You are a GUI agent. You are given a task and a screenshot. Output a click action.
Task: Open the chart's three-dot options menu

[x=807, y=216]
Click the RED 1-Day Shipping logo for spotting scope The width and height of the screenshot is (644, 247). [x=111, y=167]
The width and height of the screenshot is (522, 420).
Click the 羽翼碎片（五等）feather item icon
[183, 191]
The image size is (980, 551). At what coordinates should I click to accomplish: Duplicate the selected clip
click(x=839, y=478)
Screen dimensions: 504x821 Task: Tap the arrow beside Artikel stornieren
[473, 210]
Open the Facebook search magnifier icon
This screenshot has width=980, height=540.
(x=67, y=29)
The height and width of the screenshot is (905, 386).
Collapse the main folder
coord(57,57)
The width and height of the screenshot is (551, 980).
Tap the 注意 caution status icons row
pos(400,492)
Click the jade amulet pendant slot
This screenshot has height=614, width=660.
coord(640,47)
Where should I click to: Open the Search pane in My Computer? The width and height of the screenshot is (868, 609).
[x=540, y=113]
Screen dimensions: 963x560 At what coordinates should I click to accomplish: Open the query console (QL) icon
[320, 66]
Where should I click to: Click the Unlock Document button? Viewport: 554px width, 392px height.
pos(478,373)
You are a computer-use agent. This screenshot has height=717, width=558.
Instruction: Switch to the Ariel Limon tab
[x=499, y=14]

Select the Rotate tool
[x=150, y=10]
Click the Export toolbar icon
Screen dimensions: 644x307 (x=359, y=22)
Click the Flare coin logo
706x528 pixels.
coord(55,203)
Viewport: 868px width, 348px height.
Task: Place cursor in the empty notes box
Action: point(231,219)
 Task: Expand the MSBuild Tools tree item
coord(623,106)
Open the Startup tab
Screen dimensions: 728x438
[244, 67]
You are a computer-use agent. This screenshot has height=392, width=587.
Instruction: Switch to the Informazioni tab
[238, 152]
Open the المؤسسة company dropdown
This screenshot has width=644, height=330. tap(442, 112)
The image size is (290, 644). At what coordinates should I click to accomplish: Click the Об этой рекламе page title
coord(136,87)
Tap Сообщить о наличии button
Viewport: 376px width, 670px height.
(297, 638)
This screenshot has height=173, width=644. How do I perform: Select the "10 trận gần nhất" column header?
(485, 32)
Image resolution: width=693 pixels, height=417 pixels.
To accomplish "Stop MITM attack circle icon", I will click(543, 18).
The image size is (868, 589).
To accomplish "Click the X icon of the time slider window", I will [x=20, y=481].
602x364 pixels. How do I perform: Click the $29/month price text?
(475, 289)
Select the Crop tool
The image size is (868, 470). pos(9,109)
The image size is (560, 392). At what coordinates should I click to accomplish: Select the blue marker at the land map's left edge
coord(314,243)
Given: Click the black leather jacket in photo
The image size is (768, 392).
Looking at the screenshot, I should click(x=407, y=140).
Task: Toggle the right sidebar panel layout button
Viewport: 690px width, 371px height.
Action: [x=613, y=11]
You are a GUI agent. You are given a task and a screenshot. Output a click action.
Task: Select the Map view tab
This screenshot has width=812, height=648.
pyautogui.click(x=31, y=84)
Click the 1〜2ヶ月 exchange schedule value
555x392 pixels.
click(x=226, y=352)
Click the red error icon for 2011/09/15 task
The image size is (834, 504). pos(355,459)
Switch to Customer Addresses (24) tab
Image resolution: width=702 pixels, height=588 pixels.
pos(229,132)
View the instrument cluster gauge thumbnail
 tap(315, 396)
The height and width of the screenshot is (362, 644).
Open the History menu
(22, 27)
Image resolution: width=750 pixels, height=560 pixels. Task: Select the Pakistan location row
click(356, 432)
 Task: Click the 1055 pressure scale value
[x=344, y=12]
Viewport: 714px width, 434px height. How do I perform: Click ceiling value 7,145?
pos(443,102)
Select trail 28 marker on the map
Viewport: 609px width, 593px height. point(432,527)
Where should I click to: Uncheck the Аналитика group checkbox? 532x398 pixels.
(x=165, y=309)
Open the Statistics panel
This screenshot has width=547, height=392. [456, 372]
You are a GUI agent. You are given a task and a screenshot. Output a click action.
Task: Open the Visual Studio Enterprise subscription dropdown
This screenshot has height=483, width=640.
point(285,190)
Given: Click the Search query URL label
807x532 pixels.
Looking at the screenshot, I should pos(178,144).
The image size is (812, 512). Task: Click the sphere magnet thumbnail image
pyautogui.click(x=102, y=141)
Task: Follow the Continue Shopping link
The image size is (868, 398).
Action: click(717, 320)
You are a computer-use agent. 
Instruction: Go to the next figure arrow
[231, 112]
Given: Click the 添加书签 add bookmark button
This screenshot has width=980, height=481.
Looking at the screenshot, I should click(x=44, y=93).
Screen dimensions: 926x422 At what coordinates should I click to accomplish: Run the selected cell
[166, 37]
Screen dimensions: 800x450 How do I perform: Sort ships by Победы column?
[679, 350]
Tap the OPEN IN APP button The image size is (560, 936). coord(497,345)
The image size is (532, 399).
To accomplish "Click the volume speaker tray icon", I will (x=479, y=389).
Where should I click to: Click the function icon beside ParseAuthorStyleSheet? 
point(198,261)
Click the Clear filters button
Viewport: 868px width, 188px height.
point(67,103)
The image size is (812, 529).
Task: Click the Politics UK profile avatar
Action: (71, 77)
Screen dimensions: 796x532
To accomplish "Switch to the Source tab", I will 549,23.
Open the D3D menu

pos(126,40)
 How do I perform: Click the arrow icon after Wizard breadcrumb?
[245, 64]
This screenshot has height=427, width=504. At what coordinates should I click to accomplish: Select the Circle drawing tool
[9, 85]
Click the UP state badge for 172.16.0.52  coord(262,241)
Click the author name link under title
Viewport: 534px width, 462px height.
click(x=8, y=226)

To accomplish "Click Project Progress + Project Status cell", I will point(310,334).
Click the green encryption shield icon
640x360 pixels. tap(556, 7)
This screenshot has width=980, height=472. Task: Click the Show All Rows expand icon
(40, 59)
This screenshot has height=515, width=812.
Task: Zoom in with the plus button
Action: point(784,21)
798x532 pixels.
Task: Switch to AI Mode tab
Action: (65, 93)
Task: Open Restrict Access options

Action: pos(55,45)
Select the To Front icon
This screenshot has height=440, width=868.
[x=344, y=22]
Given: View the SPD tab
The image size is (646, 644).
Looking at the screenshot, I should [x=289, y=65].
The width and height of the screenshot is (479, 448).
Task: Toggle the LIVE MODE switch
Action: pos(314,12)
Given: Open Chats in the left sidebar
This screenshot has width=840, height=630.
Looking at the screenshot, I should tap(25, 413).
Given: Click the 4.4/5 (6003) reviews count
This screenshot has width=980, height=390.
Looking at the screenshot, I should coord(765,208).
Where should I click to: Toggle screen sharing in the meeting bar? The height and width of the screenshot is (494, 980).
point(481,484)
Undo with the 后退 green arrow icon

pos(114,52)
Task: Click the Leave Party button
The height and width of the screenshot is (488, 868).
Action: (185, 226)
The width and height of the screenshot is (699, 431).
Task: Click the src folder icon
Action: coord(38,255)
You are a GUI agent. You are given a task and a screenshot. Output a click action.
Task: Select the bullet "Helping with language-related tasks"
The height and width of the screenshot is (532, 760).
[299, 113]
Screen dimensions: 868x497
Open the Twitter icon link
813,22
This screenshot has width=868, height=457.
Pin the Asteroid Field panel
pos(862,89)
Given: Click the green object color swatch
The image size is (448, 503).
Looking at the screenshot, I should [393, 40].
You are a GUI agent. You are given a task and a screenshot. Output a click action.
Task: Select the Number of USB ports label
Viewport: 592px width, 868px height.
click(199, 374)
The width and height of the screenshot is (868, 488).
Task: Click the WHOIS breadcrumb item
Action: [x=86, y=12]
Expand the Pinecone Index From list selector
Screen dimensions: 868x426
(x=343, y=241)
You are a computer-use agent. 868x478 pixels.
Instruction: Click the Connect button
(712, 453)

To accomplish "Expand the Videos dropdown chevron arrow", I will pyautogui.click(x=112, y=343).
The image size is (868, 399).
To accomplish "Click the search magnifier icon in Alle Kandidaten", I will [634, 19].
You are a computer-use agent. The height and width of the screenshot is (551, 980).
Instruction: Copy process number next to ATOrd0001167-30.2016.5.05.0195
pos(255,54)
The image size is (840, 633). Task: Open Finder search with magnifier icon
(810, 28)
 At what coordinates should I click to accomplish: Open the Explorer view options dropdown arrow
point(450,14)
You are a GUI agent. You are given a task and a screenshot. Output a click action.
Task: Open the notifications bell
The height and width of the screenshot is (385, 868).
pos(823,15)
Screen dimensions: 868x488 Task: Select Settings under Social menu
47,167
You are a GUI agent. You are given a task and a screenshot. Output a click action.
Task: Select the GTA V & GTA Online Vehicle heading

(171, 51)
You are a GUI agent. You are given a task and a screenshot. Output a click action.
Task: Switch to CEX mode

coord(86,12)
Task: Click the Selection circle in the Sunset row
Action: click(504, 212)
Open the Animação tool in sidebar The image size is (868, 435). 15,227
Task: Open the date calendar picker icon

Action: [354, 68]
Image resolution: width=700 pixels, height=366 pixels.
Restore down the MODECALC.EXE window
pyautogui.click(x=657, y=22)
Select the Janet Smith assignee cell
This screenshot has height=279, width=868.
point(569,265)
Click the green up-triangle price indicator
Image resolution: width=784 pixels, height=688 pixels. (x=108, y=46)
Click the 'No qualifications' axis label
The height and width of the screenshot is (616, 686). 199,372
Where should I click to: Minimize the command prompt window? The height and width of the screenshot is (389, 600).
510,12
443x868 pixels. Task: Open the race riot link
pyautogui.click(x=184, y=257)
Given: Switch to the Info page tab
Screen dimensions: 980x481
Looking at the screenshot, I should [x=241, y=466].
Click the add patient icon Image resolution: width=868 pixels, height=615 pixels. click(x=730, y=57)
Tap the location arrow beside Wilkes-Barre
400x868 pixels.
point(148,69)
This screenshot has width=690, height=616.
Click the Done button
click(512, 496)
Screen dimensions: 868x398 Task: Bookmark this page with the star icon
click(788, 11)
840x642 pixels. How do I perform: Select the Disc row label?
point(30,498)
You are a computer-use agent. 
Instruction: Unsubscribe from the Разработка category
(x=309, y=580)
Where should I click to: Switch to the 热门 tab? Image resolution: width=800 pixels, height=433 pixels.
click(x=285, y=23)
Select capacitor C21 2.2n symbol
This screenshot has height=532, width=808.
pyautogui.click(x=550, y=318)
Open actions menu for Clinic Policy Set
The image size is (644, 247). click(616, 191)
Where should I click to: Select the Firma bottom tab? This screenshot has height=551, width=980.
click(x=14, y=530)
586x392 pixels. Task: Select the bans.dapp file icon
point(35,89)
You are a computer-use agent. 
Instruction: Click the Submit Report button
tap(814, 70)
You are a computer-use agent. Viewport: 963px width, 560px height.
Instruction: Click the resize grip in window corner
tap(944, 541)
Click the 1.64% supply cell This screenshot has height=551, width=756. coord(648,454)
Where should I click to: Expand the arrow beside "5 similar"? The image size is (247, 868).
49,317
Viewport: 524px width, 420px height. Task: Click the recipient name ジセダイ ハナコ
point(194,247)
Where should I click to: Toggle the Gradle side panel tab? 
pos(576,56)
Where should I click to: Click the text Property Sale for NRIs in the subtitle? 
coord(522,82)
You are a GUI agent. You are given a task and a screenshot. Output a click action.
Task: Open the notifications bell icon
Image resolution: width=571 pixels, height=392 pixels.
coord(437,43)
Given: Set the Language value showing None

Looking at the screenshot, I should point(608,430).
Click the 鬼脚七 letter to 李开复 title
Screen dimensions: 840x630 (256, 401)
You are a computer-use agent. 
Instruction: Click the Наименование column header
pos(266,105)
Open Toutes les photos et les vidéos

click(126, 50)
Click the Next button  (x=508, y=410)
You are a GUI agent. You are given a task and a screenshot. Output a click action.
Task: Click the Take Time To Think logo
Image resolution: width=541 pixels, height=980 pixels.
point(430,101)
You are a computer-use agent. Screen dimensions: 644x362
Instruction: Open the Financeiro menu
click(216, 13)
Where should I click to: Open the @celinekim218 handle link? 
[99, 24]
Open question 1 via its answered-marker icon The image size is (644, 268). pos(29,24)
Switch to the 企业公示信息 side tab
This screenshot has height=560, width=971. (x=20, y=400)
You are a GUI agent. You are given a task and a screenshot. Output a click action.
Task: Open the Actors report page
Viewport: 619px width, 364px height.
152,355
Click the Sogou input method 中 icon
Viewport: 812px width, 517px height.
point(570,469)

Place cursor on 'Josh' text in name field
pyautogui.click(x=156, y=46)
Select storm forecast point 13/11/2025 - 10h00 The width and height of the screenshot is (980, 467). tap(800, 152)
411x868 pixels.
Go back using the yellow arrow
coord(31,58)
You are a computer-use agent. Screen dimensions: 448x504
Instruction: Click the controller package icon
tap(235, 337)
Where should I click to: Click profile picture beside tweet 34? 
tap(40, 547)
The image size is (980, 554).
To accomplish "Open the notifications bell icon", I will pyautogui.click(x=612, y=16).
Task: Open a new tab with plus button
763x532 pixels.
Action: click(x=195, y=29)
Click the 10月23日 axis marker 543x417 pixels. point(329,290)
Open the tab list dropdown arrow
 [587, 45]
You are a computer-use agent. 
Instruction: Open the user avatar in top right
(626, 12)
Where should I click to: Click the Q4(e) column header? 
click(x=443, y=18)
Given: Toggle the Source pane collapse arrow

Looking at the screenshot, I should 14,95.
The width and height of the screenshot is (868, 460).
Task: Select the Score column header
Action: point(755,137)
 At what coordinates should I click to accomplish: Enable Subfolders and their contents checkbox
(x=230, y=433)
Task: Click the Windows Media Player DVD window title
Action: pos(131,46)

########################################

▸ WHAT YOU NEED TO DO: For each line of the entries that includes "bell", show that line.

▸ ANSWER BOX:
Task: Open the notifications bell
Task: Open the notifications bell icon
To accomplish "Open the notifications bell icon", I will pyautogui.click(x=612, y=16).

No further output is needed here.